**Description of the task:**
Return, word for word, the line that contains "info@whro.org (129, 2547)" and every line after it through the end of the records.

**Provided data:**
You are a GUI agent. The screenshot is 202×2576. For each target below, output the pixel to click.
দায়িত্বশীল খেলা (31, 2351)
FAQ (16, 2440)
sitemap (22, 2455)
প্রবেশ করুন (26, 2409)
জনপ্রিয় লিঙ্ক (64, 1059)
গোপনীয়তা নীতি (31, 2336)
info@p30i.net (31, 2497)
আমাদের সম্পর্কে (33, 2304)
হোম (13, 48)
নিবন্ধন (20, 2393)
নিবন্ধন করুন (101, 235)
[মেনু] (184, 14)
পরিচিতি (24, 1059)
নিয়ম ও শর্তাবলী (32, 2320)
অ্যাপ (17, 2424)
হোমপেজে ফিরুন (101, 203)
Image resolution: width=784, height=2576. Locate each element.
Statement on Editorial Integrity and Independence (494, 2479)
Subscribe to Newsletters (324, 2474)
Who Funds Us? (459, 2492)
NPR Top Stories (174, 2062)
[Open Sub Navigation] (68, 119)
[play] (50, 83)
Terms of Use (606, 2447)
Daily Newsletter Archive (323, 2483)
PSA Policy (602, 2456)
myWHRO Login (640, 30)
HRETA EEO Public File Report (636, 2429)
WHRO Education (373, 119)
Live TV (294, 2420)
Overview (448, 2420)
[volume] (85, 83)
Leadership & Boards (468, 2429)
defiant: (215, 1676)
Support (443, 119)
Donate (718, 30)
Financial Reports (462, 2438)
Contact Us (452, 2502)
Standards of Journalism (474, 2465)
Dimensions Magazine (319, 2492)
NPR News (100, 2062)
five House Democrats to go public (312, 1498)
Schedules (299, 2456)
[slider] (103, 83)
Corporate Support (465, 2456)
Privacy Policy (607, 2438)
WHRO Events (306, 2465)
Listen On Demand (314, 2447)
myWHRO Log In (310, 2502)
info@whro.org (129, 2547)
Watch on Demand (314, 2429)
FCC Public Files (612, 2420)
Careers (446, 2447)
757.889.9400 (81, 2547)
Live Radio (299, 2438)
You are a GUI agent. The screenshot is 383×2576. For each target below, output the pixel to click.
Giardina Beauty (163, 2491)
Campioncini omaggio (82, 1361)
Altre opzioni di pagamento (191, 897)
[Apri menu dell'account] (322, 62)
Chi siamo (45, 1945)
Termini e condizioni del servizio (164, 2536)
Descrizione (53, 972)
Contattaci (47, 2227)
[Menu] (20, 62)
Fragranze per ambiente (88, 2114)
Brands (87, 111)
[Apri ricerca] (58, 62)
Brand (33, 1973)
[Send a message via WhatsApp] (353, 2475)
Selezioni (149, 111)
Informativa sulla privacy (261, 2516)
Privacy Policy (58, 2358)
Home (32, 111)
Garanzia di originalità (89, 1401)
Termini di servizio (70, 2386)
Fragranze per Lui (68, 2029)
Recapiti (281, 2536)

**Result:**
info@whro.org (129, 2547)
Watch on Demand (314, 2429)
FCC Public Files (612, 2420)
Careers (446, 2447)
757.889.9400 (81, 2547)
Live Radio (299, 2438)
You are a GUI agent. The screenshot is 383×2576. For each target below, output the pixel to click.
Giardina Beauty (163, 2491)
Campioncini omaggio (82, 1361)
Altre opzioni di pagamento (191, 897)
[Apri menu dell'account] (322, 62)
Chi siamo (45, 1945)
Termini e condizioni del servizio (164, 2536)
Descrizione (53, 972)
Contattaci (47, 2227)
[Menu] (20, 62)
Fragranze per ambiente (88, 2114)
Brands (87, 111)
[Apri ricerca] (58, 62)
Brand (33, 1973)
[Send a message via WhatsApp] (353, 2475)
Selezioni (149, 111)
Informativa sulla privacy (261, 2516)
Privacy Policy (58, 2358)
Home (32, 111)
Garanzia di originalità (89, 1401)
Termini di servizio (70, 2386)
Fragranze per Lui (68, 2029)
Recapiti (281, 2536)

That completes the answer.